A apresentação para Bia, o canto não ensaiado, a reverência aplaudida, o abraço caloroso. Desesperado por matar uma saudade. Eu ainda não havia notado, mas Resta; tinha a força de nos reconectar. De nos reensinar o prazer de nos amar.
Eu a puxei palco abaixo. Aproveitei a dispersão, porque queria a sua atenção.
No jardim, iluminado, estrelado, silencioso, inteiramente nosso.
- O que estamos fazendo aqui? - Ela perguntou. Quase como um reflexo de meu impulso.

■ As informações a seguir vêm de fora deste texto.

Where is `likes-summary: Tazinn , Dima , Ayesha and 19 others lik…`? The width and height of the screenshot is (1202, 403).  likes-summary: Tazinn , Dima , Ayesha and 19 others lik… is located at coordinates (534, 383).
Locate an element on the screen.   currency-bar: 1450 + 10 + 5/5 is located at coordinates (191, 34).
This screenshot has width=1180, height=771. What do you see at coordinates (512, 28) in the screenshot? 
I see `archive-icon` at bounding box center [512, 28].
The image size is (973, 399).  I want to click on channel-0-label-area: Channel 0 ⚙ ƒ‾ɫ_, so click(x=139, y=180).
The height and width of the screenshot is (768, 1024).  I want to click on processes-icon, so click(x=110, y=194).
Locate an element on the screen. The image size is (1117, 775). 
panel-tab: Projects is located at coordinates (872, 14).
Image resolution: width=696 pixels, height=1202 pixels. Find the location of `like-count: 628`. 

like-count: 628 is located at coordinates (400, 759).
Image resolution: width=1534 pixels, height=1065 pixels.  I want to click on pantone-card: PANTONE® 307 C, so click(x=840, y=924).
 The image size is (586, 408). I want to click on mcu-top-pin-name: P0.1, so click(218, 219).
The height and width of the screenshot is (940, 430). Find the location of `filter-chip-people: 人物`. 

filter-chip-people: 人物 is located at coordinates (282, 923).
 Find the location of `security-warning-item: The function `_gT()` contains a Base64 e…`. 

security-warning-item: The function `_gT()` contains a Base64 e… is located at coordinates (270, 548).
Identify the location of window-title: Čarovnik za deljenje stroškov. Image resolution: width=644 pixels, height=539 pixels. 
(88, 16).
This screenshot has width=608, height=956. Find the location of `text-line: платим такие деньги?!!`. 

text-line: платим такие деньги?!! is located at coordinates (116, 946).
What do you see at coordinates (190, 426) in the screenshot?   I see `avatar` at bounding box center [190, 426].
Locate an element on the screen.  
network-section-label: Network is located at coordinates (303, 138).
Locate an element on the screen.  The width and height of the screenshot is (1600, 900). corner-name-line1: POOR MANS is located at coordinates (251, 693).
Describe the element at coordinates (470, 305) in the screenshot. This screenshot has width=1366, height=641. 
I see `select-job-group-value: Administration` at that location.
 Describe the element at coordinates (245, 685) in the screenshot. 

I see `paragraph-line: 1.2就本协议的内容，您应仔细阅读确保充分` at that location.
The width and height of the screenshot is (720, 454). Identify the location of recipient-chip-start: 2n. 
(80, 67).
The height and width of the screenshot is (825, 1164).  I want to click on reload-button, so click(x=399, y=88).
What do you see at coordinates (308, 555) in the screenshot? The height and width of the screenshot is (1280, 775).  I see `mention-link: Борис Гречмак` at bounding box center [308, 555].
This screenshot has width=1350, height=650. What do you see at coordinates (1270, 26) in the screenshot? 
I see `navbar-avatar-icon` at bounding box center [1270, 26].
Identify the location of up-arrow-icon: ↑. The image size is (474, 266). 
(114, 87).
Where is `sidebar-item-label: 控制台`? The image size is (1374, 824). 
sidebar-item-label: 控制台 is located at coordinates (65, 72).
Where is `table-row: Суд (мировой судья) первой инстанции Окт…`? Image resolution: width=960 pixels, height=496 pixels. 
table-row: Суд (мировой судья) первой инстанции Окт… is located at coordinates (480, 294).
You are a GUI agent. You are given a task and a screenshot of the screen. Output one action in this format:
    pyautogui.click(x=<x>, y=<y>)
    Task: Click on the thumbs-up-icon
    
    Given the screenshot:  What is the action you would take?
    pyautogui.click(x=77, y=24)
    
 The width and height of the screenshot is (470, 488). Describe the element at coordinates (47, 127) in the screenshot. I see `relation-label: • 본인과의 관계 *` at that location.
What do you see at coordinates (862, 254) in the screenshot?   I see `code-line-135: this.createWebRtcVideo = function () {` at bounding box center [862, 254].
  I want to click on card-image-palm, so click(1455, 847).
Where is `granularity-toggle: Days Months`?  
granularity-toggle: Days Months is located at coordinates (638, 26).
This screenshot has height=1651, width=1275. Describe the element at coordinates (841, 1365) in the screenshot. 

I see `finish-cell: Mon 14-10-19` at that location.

- Eu estava arrumando coragem para falar com você, desde o momento em você chegou. Eu senti sua falta. Senti muita. - Falei olhando-a, ainda um tanto distante.
Seu corpo se aproximara do meu. Passo a passo.
O calor vindo dela aumentava, suas mãos encontraram as minhas com a mesma velocidade em que meu coração se acelerou. Eu a olhei confusa. Olhei-a sorrindo.
- Rubio me fez assumir o quanto eu sentia sua falta, o quanto eu queria estar aqui com você. Então, só por essa noite; a gente pode fingir que tudo é como antes? - Ela vei em minha direção, com os braços ao redor do meu pescoço, apoiando sua testa na minha, soprando seu hálito adocicado contra meu rosto. - Eu posso me arrepender amanhã, e ainda vamos conversar muito sobre isso. Mas eu precisava estar com você.
Era tudo que eu precisava ouvir. Chi instigou tudo que eu já sentia e nos deu a chance de fazer o melhor por nós.
Beijei-a sob as luzes daquelas estrelas tão flamejantes. Fora um beijo que me devolvera o universo tão particular de nós duas. O beijo que nos devolveu a chance de sermos o que tanto desejamos ser.
Não importou o tempo. Ou as circunstâncias.
Eu a amava. E era tão dela, que não me permiti nada, além de puramente; senti-la.